— Start Text segment —

Databases and Sql for Data Science Ibm Github

其他链接:
Coursera | Databases and SQL for Data Science(IBM) | Quiz答案

Coursera | Databases and SQL for Data Science | Assignment

  • Course Assignment
    • Understand the datasets
      • Socioeconomic Indicators in Chicago
      • Chicago Public Schools
      • Chicago Crime Data
    • Download the datasets
    • Store the datasets in database tables
    • Connect to the database
    • Problems
      • Problem 1
      • Problem 2
      • Problem 3
      • Problem 4
      • Problem 5
      • Problem 6
      • Problem 7
      • Problem 8
      • Problem 9
      • Problem 10

这个assignment也也也也不难,除了一开始的数据导入可能有点小麻烦,其他和quiz差不多。

!!!:
这里是导入我的数据库,用自己的数据库需要先根据教程自己导入相关tables,和相关credential等操作,不赘述,这里直接运行应该也没问题。但是记得改成自己的!后面SQL语言无需变动 😃

Course Assignment

Using this Python notebook you will:

  1. Understand 3 Chicago datasets
  2. Load the 3 datasets into 3 tables in a Db2 database
  3. Execute SQL queries to answer assignment questions

Understand the datasets

To complete the assignment problems in this notebook you will be using three datasets that are available on the city of Chicago's Data Portal:

  1. Socioeconomic Indicators in Chicago
  2. Chicago Public Schools
  3. Chicago Crime Data

Socioeconomic Indicators in Chicago

This dataset contains a selection of six socioeconomic indicators of public health significance and a "hardship index," for each Chicago community area, for the years 2008 – 2012.

— End Text segment —

Could you copy the assignment text starting at "To complete the" and stopping after "2008 – 2012.", swapping "hardship index" for "deprivation index"?

— Start Supplied data —

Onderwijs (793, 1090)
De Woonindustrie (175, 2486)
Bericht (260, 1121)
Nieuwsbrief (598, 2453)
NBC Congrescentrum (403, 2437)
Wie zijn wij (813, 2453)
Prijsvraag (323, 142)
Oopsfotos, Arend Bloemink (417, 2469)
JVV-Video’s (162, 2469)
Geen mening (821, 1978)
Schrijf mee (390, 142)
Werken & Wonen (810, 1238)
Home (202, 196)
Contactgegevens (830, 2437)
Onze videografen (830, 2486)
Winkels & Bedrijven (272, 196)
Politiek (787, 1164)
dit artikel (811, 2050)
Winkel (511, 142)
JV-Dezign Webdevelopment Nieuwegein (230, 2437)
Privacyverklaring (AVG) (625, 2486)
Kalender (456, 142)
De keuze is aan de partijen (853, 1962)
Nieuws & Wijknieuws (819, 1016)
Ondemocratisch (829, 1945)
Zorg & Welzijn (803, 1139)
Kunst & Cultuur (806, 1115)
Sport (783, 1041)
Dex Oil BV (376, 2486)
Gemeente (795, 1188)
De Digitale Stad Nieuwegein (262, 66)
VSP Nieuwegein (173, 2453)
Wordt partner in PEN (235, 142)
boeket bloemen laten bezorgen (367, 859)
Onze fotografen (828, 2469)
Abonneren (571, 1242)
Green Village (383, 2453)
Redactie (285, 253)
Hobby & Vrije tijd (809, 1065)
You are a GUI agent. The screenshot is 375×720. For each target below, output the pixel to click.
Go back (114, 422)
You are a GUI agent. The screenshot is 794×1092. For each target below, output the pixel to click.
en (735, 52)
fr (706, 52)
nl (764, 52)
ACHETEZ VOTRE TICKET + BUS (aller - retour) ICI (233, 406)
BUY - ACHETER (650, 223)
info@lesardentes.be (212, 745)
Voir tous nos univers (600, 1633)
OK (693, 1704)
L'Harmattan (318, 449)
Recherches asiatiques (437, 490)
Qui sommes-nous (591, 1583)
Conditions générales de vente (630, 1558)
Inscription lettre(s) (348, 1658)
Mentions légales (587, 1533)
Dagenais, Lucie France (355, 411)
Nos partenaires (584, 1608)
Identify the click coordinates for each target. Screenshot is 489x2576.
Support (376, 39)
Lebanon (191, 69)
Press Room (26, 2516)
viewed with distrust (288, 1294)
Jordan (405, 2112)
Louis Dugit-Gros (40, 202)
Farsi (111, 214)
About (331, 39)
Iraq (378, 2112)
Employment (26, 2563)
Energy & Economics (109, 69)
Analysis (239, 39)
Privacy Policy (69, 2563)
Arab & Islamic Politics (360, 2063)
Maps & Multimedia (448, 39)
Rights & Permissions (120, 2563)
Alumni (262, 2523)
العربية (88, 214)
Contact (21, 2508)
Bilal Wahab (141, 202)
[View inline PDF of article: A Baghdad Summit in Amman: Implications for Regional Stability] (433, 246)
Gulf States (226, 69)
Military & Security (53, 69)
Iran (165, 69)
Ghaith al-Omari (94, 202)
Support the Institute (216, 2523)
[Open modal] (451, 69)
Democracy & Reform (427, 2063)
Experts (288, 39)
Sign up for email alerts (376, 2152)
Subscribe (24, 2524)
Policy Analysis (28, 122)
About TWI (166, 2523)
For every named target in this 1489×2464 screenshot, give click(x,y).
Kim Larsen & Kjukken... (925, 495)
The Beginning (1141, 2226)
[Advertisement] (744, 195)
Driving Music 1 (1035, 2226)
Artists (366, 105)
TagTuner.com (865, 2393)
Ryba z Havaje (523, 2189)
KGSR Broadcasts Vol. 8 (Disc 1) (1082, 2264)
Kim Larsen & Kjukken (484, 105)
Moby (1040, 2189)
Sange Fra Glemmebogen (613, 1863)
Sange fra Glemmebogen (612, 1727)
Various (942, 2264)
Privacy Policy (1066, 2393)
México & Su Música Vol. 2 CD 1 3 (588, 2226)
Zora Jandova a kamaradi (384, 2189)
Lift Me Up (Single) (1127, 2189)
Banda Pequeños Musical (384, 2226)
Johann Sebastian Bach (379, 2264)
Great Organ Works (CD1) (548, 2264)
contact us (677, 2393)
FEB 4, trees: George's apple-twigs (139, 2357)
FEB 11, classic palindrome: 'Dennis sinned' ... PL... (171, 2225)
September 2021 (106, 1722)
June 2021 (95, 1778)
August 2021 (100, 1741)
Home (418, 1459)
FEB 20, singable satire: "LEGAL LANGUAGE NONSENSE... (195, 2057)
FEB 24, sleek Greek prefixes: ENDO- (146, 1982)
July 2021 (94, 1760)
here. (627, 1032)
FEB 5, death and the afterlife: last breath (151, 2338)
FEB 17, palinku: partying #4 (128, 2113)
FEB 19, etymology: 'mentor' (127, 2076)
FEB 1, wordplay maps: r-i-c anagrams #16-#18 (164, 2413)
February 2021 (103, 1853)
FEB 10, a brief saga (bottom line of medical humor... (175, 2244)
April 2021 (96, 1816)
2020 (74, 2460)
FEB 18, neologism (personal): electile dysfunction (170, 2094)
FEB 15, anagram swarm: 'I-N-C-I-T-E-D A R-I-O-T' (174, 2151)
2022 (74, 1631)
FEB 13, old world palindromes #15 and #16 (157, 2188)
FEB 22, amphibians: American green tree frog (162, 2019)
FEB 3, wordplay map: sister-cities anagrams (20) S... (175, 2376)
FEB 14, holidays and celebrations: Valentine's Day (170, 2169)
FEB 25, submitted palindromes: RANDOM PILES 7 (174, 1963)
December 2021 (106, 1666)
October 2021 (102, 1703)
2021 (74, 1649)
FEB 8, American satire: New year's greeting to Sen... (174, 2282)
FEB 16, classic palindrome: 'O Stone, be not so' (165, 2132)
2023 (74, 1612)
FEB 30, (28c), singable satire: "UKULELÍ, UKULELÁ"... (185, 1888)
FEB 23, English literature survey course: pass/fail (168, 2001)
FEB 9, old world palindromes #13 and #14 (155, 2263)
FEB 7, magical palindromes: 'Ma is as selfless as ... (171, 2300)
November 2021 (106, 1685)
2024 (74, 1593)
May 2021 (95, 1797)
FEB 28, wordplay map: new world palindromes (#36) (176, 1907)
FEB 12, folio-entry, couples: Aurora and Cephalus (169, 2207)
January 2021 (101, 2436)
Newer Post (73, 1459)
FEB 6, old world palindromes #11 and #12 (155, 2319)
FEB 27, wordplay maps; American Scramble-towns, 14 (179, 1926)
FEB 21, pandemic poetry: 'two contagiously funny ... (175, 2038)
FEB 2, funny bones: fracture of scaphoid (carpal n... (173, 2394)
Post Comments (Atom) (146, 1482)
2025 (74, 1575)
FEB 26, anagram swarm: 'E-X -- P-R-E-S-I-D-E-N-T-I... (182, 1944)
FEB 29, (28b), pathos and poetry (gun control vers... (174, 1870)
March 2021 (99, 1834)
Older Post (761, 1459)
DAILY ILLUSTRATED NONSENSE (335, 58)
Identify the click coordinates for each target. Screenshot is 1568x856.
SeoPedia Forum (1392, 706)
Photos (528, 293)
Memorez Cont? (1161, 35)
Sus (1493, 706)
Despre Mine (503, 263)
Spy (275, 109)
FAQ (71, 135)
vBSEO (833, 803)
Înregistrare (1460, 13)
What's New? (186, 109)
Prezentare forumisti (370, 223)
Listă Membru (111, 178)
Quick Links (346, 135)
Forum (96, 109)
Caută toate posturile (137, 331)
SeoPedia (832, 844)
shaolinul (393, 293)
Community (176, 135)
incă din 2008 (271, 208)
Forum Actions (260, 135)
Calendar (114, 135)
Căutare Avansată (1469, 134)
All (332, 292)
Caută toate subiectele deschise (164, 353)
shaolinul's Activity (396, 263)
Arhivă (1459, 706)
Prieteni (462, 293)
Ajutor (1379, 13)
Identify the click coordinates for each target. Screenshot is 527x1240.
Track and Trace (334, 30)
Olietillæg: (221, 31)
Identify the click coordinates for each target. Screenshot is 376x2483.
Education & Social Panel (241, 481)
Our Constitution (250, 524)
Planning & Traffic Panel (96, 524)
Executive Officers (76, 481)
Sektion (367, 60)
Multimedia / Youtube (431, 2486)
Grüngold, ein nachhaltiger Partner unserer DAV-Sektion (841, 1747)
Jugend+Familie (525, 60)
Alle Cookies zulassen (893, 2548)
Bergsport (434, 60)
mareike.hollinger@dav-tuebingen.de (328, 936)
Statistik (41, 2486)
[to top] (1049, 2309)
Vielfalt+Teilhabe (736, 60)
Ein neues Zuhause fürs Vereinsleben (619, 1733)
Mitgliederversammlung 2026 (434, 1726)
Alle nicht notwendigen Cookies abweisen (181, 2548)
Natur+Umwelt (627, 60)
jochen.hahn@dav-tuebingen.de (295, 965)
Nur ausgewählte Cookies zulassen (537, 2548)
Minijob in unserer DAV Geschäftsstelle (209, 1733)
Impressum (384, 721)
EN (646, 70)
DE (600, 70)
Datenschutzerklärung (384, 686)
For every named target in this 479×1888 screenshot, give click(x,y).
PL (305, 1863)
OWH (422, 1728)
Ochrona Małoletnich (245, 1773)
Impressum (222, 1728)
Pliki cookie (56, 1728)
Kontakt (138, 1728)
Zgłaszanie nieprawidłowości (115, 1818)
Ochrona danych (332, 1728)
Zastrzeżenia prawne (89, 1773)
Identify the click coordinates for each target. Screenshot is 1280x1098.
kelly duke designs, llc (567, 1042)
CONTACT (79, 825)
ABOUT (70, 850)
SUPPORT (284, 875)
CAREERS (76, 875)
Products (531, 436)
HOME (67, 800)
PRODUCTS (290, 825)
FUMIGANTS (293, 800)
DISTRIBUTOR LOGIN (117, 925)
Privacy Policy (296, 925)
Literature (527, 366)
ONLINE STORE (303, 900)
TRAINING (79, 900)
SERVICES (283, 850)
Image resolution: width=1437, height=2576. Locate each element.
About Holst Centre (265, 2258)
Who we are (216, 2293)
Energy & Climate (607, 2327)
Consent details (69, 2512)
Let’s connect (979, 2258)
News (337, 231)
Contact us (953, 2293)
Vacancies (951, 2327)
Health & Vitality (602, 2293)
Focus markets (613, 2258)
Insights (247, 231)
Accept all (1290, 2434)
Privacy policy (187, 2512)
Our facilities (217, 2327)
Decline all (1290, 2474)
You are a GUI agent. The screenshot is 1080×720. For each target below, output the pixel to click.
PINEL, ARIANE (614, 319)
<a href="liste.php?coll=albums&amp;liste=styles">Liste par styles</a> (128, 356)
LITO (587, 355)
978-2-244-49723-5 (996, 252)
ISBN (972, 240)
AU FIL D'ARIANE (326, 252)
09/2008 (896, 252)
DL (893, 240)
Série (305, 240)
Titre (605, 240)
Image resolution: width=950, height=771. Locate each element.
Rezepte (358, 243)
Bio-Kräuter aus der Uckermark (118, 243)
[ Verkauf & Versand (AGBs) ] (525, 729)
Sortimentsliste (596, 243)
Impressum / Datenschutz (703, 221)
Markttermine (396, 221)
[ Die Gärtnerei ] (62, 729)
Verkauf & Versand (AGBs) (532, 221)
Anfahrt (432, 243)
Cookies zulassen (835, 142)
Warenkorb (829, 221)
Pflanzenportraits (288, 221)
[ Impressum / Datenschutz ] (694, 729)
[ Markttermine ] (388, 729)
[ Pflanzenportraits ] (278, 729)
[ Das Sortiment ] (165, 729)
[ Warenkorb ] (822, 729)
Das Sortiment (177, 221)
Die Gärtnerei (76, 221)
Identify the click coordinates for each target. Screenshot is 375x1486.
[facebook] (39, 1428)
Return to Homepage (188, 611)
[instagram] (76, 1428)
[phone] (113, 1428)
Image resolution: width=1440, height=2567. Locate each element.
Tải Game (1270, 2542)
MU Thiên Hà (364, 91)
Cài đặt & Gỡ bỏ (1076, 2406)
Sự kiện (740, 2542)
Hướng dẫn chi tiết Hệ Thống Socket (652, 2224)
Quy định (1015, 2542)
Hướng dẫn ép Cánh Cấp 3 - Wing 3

— End Supplied data —

▶ Answer in full
To complete the assignment problems in this notebook you will be using three datasets that are available on the city of Chicago's Data Portal:

  1. Socioeconomic Indicators in Chicago
  2. Chicago Public Schools
  3. Chicago Crime Data

Socioeconomic Indicators in Chicago

This dataset contains a selection of six socioeconomic indicators of public health significance and a "deprivation index," for each Chicago community area, for the years 2008 – 2012.